Within a year, new online newspapers published by Zimbabweans but operating outside the country emerged. Zimbabwean journalists used technology to inform readers and escape local press regulation. Since they published online, Zimbabwean laws did not bind them.
Current media laws do not cover online publications, though the Government previously attempted to introduce legal measures seeking to monitor and regulate Internet content. In 2006, the Interception of Communications Bill was presented to Parliament but was eventually passed in 2008, minus the statutes that aimed at regulating Internet content.

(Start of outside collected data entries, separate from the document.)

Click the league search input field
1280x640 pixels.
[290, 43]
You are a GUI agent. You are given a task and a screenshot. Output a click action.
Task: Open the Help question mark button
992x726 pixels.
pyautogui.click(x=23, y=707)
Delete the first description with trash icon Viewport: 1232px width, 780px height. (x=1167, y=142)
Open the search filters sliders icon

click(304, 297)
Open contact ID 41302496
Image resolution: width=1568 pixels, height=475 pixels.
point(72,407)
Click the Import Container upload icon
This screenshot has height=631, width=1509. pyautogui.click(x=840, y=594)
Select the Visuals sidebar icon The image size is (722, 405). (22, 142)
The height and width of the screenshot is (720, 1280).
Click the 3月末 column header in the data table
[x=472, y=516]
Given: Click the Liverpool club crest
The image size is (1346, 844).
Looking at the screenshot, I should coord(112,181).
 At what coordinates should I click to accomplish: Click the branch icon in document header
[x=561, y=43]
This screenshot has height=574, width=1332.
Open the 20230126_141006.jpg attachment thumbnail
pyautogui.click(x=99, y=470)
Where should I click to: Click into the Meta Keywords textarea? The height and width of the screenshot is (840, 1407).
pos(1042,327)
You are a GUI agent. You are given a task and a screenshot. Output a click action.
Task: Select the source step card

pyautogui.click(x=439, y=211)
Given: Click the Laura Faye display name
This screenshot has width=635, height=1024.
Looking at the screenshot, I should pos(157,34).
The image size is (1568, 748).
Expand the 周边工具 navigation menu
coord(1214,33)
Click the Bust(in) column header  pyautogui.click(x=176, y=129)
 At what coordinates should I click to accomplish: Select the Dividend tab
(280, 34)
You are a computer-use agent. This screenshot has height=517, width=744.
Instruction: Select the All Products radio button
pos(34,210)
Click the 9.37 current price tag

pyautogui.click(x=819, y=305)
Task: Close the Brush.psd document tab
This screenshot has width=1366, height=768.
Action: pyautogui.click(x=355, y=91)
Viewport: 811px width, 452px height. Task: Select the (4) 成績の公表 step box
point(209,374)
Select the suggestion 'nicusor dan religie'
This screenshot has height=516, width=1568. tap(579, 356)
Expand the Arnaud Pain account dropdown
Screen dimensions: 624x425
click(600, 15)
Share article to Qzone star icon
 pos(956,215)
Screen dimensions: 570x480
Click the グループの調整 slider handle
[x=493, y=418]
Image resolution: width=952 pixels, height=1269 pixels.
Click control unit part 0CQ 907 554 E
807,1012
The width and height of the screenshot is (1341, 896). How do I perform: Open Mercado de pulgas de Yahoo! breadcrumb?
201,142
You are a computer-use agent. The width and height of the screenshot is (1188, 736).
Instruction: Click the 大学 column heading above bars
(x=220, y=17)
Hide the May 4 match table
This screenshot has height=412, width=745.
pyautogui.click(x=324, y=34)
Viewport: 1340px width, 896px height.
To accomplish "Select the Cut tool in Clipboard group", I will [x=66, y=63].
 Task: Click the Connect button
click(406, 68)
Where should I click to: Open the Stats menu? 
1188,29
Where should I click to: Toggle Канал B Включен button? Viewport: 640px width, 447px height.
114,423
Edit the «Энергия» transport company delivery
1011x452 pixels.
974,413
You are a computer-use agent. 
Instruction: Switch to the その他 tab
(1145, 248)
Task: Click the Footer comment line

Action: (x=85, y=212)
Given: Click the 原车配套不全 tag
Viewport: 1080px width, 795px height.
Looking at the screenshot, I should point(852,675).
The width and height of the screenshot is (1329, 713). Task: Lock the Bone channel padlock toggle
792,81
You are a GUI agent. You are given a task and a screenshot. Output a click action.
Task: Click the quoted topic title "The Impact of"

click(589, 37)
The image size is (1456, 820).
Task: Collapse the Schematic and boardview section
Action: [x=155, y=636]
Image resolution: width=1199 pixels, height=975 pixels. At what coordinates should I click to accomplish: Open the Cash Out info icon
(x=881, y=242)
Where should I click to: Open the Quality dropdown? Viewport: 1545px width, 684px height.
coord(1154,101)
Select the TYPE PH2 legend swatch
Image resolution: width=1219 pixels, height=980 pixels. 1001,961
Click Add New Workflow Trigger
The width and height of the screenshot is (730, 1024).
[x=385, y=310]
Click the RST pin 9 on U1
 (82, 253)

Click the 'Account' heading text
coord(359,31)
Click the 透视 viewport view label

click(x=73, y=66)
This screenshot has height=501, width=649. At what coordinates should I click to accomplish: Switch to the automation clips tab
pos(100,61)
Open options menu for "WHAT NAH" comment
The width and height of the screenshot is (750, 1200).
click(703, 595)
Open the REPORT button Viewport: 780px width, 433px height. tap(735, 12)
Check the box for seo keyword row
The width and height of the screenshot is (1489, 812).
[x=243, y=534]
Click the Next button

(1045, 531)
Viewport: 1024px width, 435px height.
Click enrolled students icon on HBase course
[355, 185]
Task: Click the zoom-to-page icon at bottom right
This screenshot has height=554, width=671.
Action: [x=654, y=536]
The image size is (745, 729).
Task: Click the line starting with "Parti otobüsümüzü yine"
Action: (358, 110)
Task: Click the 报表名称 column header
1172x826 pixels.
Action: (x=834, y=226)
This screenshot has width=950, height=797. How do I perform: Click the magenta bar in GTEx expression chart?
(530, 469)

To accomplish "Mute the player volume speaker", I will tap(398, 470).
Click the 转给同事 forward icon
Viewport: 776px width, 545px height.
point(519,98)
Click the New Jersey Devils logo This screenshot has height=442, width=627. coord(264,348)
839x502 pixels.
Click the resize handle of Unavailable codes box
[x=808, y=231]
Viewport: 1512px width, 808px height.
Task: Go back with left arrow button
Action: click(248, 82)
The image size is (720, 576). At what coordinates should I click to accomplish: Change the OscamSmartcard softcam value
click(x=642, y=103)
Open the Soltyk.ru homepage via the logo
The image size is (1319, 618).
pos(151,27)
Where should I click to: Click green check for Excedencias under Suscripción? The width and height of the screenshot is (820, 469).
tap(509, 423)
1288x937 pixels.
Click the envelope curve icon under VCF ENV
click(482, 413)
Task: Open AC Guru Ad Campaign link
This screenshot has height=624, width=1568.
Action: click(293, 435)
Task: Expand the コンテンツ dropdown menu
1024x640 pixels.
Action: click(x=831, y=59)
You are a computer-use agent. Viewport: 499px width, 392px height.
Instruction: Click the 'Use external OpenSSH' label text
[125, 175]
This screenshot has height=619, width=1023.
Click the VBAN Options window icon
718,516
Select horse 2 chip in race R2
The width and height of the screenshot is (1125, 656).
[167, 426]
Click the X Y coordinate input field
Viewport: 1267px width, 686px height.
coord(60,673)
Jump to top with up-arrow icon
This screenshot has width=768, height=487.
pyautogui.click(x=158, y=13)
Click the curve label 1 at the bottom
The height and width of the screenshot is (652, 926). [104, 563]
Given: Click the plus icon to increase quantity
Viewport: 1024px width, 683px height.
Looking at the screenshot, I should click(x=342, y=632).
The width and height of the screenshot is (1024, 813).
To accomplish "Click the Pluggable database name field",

The new newspapers took advantage of Zimbabwe’s online population, which had started to swell. According to statistics, Zimbabwe had six Internet service providers and 30,000 users as of December 1999 and the number rose sharply to 48 000 by the end of the year 2000.
A 2005 United Nations report asserted that at the time, ten percent of Zimbabwe’s fourteen million people had access to the Internet. Because of the low cost associated with accessing online content, a good number of the online users are thought to be frequent visitors to Zimbabwe online newspapers’ websites.
Most members of an estimated population of between one million and five million Zimbabweans now living outside the country have also become frequent visitors to these online newspaper sites.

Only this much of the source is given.